Immer mehr Pendler scheuen den Arbeitsplatz in Stuttgart, weil sie sonst einen großen Teil ihrer Lebenszeit für die Fahrt in den Betrieb vergeuden. Foto: dpa

Was ist im Kampf gegen Staus wichtiger: gute Radwege oder mehr Parkhäuser am Stadtrand? Die Daten der ersten großen Analyse der Pendlerströme auf den Fildern sollen der Stadt Entscheidungen erleichtern.

Filder - Verkehrsplanung ist eine Herausforderung, vor allem auf den von Stau geplagten Fildern. Bald erhalten die Planer eine wichtige Arbeitsgrundlage, denn nun startet auf Initiative der Wirtschafts- und Industrievereinigung Stuttgart (WIV) die wohl detaillierteste und umfangreichste Umfrage über Berufspendler, die es in Stuttgart gegeben hat. Befragt werden rund 50 Firmen und deren insgesamt etwa 10 000 Mitarbeiter in den Industrie- und Gewerbegebieten Synergiepark, Step-Areal, Airport-City, Fasanenhof und Tränke, die alle an die Nord-Süd-Straße angrenzen.

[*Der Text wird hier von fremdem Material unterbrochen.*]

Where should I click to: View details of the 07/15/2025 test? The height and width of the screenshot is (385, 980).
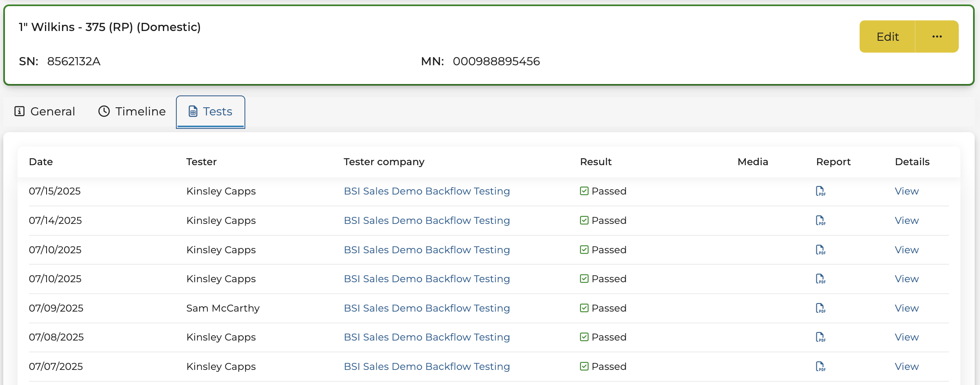pyautogui.click(x=907, y=191)
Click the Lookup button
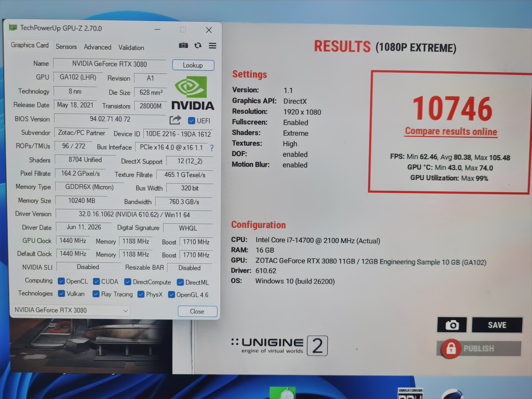This screenshot has height=399, width=532. [x=193, y=65]
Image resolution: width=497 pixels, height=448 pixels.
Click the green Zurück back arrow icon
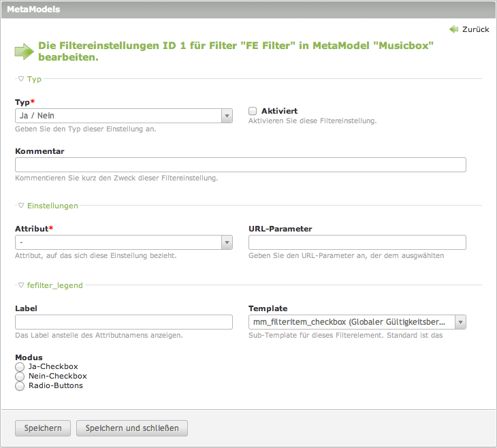(453, 29)
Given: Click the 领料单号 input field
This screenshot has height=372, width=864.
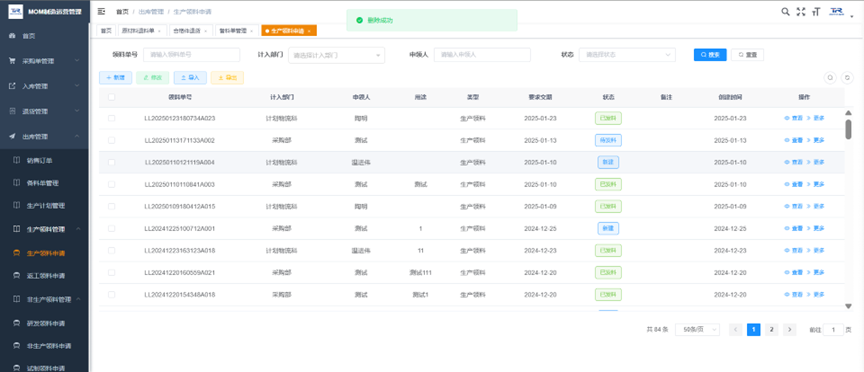Looking at the screenshot, I should point(192,55).
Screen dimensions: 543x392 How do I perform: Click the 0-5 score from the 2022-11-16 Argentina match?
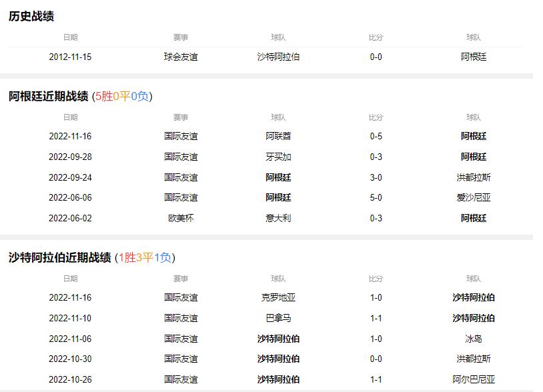pyautogui.click(x=376, y=137)
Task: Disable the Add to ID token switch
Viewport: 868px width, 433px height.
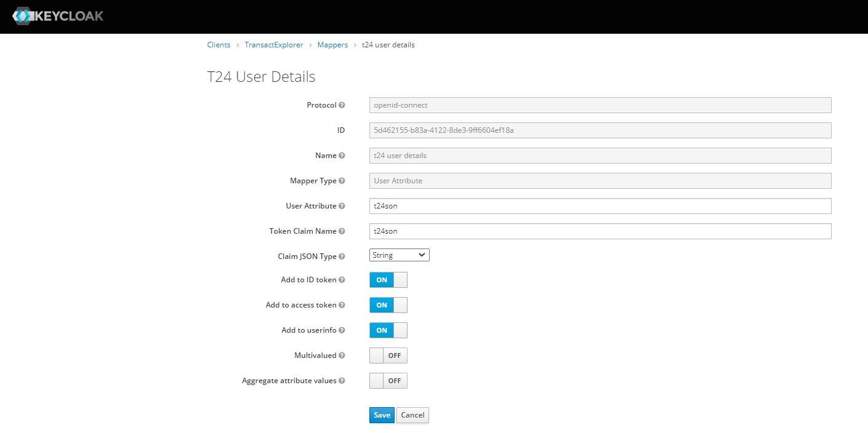Action: point(388,280)
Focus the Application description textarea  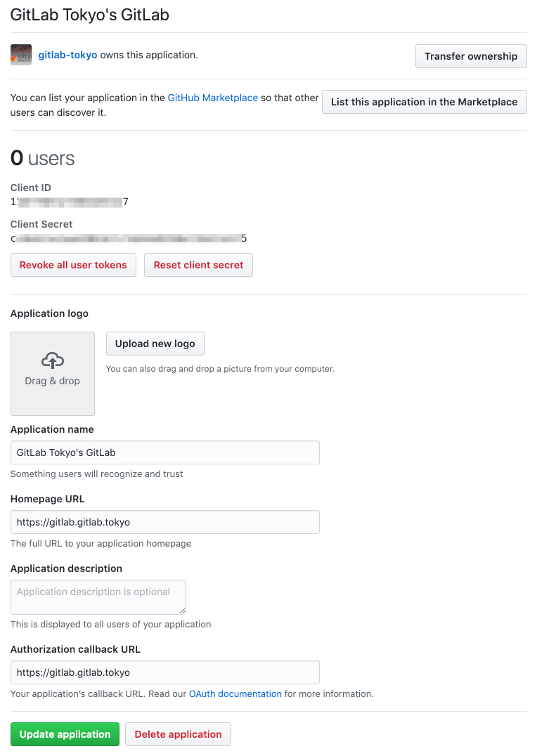tap(98, 596)
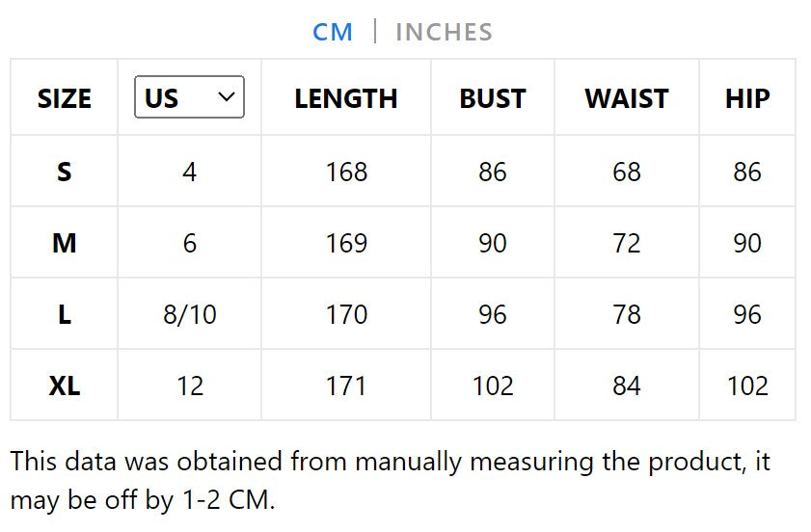Screen dimensions: 811x532
Task: Open the US size region dropdown
Action: click(x=189, y=97)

Hoffnung auf rege Teilnahme

„Die Aktion beginnt jetzt, wir hoffen, dass sich noch mehr Firmen und noch mehr Mitarbeiter beteiligen, denn je mehr mitmachen, desto eher entsteht eine Verbesserung der Verkehrssituation“, sagt der WIV-Vorsitzende Günter Sabow. Die Stadt Stuttgart übernehme 40 Prozent der Kosten der Aktion, die von dem Verkehrsplanungsunternehmen SSP Consult, das Expertenwissen über den multimodalen Verkehr hat, professionell vorbereitet wurde.

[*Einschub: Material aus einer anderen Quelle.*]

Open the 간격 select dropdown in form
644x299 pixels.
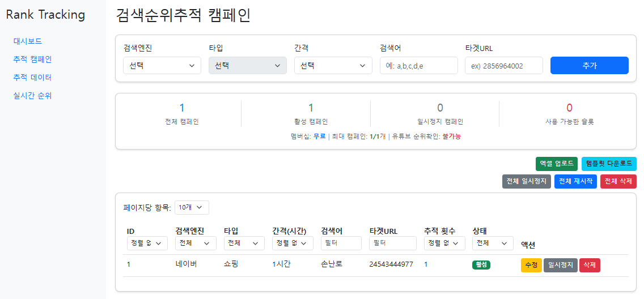click(333, 66)
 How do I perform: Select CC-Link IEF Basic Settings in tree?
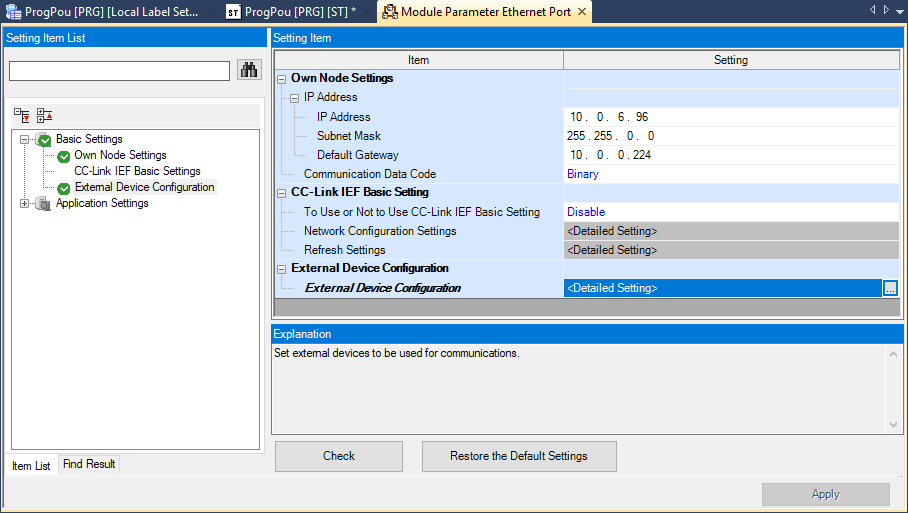tap(137, 171)
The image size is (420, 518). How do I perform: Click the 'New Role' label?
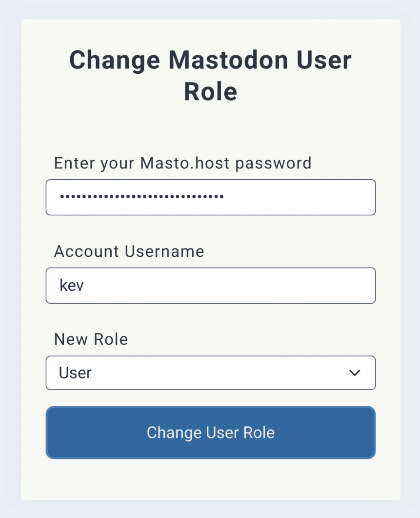tap(91, 339)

Zwischen der Stadt und den Vertretern der Wirtschaft hat es nicht immer Übereinstimmung gegeben. Die Unternehmen, sagt Sabow, monierten, dass sie hoch qualifizierte Mitarbeiter verlören, weil diese keine Lust hätten, viel Lebenszeit in Staus zu vergeuden. Die Mitarbeiter kämen der teueren Mieten wegen zum großen Teil nicht aus Stuttgart, sondern aus dem Umland, unter anderem auch aus dem Raum Tübingen und Reutlingen, der schlecht an den öffentlichen Nahverkehr angeschlossen sei. Die Bevorzugung des Baus von Radwegen anstelle von Parkhäusern erscheine den Firmen deshalb weltfremd.

Erst Daten sammeln, dann bauen

Schließlich, sagt Sabow, habe sich die WIV mit Baubürgermeister Peter Pätzold „vernünftig geeinigt.“ Im Gemeinderat habe sich die Einsicht durchgesetzt, dass die Verkehrsrumfrage wertvolle Aufschlüsse liefern könne. Deshalb habe man das Thema Verkehrsplan erst einmal bis zum vergangenen Donnerstag verschoben.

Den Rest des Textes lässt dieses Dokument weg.